=== Input data ===

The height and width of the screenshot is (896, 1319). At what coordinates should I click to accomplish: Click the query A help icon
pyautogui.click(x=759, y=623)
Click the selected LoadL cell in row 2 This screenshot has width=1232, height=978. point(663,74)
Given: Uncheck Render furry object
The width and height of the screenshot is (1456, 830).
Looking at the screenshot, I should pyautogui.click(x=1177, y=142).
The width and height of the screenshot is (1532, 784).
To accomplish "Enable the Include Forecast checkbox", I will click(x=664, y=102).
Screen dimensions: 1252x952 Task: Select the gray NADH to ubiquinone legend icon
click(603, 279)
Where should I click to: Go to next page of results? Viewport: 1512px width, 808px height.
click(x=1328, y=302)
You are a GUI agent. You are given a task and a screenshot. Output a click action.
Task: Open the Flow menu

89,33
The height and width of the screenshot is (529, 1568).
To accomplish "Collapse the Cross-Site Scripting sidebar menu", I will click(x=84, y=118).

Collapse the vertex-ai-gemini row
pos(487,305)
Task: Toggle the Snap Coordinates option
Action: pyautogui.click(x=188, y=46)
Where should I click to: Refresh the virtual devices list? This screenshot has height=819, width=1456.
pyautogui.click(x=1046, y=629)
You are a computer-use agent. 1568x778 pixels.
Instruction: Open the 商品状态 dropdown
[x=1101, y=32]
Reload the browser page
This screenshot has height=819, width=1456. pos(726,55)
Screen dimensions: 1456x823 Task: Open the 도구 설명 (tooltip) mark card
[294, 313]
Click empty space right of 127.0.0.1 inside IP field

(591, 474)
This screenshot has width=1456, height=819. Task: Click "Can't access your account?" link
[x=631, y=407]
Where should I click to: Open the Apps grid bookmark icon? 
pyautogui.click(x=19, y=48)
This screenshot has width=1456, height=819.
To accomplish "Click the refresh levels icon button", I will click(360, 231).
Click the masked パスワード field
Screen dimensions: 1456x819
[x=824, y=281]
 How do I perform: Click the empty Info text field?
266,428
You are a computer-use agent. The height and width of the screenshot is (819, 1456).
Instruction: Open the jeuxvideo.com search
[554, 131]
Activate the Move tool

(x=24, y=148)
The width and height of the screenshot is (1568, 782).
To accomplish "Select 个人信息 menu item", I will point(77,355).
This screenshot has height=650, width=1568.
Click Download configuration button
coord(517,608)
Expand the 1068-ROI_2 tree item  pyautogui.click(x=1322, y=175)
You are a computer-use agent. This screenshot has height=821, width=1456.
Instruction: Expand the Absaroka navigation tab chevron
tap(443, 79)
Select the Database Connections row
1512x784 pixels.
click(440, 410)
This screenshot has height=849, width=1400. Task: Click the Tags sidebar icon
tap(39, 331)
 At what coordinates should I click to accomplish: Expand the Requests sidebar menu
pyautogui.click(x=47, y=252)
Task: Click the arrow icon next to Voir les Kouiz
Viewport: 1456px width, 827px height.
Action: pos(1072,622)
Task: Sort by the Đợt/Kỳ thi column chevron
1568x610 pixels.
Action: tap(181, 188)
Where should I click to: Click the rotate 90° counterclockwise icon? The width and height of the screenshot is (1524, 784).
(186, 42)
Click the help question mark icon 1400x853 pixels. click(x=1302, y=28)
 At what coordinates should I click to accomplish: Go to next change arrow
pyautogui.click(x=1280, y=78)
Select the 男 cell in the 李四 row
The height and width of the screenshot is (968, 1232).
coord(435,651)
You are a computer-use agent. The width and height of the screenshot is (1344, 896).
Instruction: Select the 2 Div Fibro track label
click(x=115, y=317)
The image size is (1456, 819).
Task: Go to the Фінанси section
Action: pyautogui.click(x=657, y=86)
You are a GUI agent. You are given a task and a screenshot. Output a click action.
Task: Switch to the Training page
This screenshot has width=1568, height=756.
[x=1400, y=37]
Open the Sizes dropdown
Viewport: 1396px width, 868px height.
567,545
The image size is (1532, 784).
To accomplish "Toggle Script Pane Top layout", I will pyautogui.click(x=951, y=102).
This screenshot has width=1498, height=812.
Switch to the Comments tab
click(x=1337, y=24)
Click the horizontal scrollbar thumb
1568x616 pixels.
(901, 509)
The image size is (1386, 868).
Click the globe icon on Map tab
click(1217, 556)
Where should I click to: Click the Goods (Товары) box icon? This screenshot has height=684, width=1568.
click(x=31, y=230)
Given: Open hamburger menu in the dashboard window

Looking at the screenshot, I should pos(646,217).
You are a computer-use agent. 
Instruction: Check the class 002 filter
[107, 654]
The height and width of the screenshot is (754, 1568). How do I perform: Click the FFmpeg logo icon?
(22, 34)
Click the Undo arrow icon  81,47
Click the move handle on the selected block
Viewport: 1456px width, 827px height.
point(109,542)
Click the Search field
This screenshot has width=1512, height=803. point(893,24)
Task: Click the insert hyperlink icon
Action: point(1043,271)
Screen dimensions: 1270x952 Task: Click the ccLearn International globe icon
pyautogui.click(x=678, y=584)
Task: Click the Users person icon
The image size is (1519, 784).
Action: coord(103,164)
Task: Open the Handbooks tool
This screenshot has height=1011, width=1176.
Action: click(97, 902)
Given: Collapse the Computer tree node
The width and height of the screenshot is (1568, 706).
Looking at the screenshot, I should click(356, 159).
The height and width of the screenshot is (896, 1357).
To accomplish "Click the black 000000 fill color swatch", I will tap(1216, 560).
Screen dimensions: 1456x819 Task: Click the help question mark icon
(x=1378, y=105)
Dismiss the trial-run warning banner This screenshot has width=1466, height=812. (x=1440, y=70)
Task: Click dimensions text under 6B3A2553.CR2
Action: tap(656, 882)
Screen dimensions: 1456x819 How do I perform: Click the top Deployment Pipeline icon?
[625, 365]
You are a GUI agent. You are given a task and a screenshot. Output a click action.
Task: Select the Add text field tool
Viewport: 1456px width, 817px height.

===

* **Task item**: What's needed is an exact copy of every entry.

* **Answer**:
The height and width of the screenshot is (896, 1319). At what coordinates should I click to accomplish: Click the query A help icon
pyautogui.click(x=759, y=623)
Click the selected LoadL cell in row 2 This screenshot has width=1232, height=978. point(663,74)
Given: Uncheck Render furry object
The width and height of the screenshot is (1456, 830).
Looking at the screenshot, I should pyautogui.click(x=1177, y=142).
The width and height of the screenshot is (1532, 784).
To accomplish "Enable the Include Forecast checkbox", I will click(x=664, y=102).
Screen dimensions: 1252x952 Task: Select the gray NADH to ubiquinone legend icon
click(603, 279)
Where should I click to: Go to next page of results? Viewport: 1512px width, 808px height.
click(x=1328, y=302)
You are a GUI agent. You are given a task and a screenshot. Output a click action.
Task: Open the Flow menu

89,33
The height and width of the screenshot is (529, 1568).
To accomplish "Collapse the Cross-Site Scripting sidebar menu", I will click(x=84, y=118).

Collapse the vertex-ai-gemini row
pos(487,305)
Task: Toggle the Snap Coordinates option
Action: pyautogui.click(x=188, y=46)
Where should I click to: Refresh the virtual devices list? This screenshot has height=819, width=1456.
pyautogui.click(x=1046, y=629)
You are a computer-use agent. 1568x778 pixels.
Instruction: Open the 商品状态 dropdown
[x=1101, y=32]
Reload the browser page
This screenshot has height=819, width=1456. pos(726,55)
Screen dimensions: 1456x823 Task: Open the 도구 설명 (tooltip) mark card
[294, 313]
Click empty space right of 127.0.0.1 inside IP field

(591, 474)
This screenshot has width=1456, height=819. Task: Click "Can't access your account?" link
[x=631, y=407]
Where should I click to: Open the Apps grid bookmark icon? 
pyautogui.click(x=19, y=48)
This screenshot has width=1456, height=819.
To accomplish "Click the refresh levels icon button", I will click(360, 231).
Click the masked パスワード field
Screen dimensions: 1456x819
[x=824, y=281]
 How do I perform: Click the empty Info text field?
266,428
You are a computer-use agent. The height and width of the screenshot is (819, 1456).
Instruction: Open the jeuxvideo.com search
[554, 131]
Activate the Move tool

(x=24, y=148)
The width and height of the screenshot is (1568, 782).
To accomplish "Select 个人信息 menu item", I will point(77,355).
This screenshot has height=650, width=1568.
Click Download configuration button
coord(517,608)
Expand the 1068-ROI_2 tree item  pyautogui.click(x=1322, y=175)
You are a computer-use agent. This screenshot has height=821, width=1456.
Instruction: Expand the Absaroka navigation tab chevron
tap(443, 79)
Select the Database Connections row
1512x784 pixels.
click(440, 410)
This screenshot has height=849, width=1400. Task: Click the Tags sidebar icon
tap(39, 331)
 At what coordinates should I click to accomplish: Expand the Requests sidebar menu
pyautogui.click(x=47, y=252)
Task: Click the arrow icon next to Voir les Kouiz
Viewport: 1456px width, 827px height.
Action: pos(1072,622)
Task: Sort by the Đợt/Kỳ thi column chevron
1568x610 pixels.
Action: tap(181, 188)
Where should I click to: Click the rotate 90° counterclockwise icon? The width and height of the screenshot is (1524, 784).
(186, 42)
Click the help question mark icon 1400x853 pixels. click(x=1302, y=28)
 At what coordinates should I click to accomplish: Go to next change arrow
pyautogui.click(x=1280, y=78)
Select the 男 cell in the 李四 row
The height and width of the screenshot is (968, 1232).
coord(435,651)
You are a computer-use agent. The width and height of the screenshot is (1344, 896).
Instruction: Select the 2 Div Fibro track label
click(x=115, y=317)
The image size is (1456, 819).
Task: Go to the Фінанси section
Action: pyautogui.click(x=657, y=86)
You are a GUI agent. You are given a task and a screenshot. Output a click action.
Task: Switch to the Training page
This screenshot has width=1568, height=756.
[x=1400, y=37]
Open the Sizes dropdown
Viewport: 1396px width, 868px height.
567,545
The image size is (1532, 784).
To accomplish "Toggle Script Pane Top layout", I will pyautogui.click(x=951, y=102).
This screenshot has width=1498, height=812.
Switch to the Comments tab
click(x=1337, y=24)
Click the horizontal scrollbar thumb
1568x616 pixels.
(901, 509)
The image size is (1386, 868).
Click the globe icon on Map tab
click(1217, 556)
Where should I click to: Click the Goods (Товары) box icon? This screenshot has height=684, width=1568.
click(x=31, y=230)
Given: Open hamburger menu in the dashboard window

Looking at the screenshot, I should pos(646,217).
You are a computer-use agent. 
Instruction: Check the class 002 filter
[107, 654]
The height and width of the screenshot is (754, 1568). How do I perform: Click the FFmpeg logo icon?
(22, 34)
Click the Undo arrow icon  81,47
Click the move handle on the selected block
Viewport: 1456px width, 827px height.
point(109,542)
Click the Search field
This screenshot has width=1512, height=803. point(893,24)
Task: Click the insert hyperlink icon
Action: point(1043,271)
Screen dimensions: 1270x952 Task: Click the ccLearn International globe icon
pyautogui.click(x=678, y=584)
Task: Click the Users person icon
The image size is (1519, 784).
Action: coord(103,164)
Task: Open the Handbooks tool
This screenshot has height=1011, width=1176.
Action: click(97, 902)
Given: Collapse the Computer tree node
The width and height of the screenshot is (1568, 706).
Looking at the screenshot, I should click(356, 159).
The height and width of the screenshot is (896, 1357).
To accomplish "Click the black 000000 fill color swatch", I will tap(1216, 560).
Screen dimensions: 1456x819 Task: Click the help question mark icon
(x=1378, y=105)
Dismiss the trial-run warning banner This screenshot has width=1466, height=812. (x=1440, y=70)
Task: Click dimensions text under 6B3A2553.CR2
Action: tap(656, 882)
Screen dimensions: 1456x819 How do I perform: Click the top Deployment Pipeline icon?
[625, 365]
You are a GUI agent. You are given a task and a screenshot. Output a click action.
Task: Select the Add text field tool
Viewport: 1456px width, 817px height.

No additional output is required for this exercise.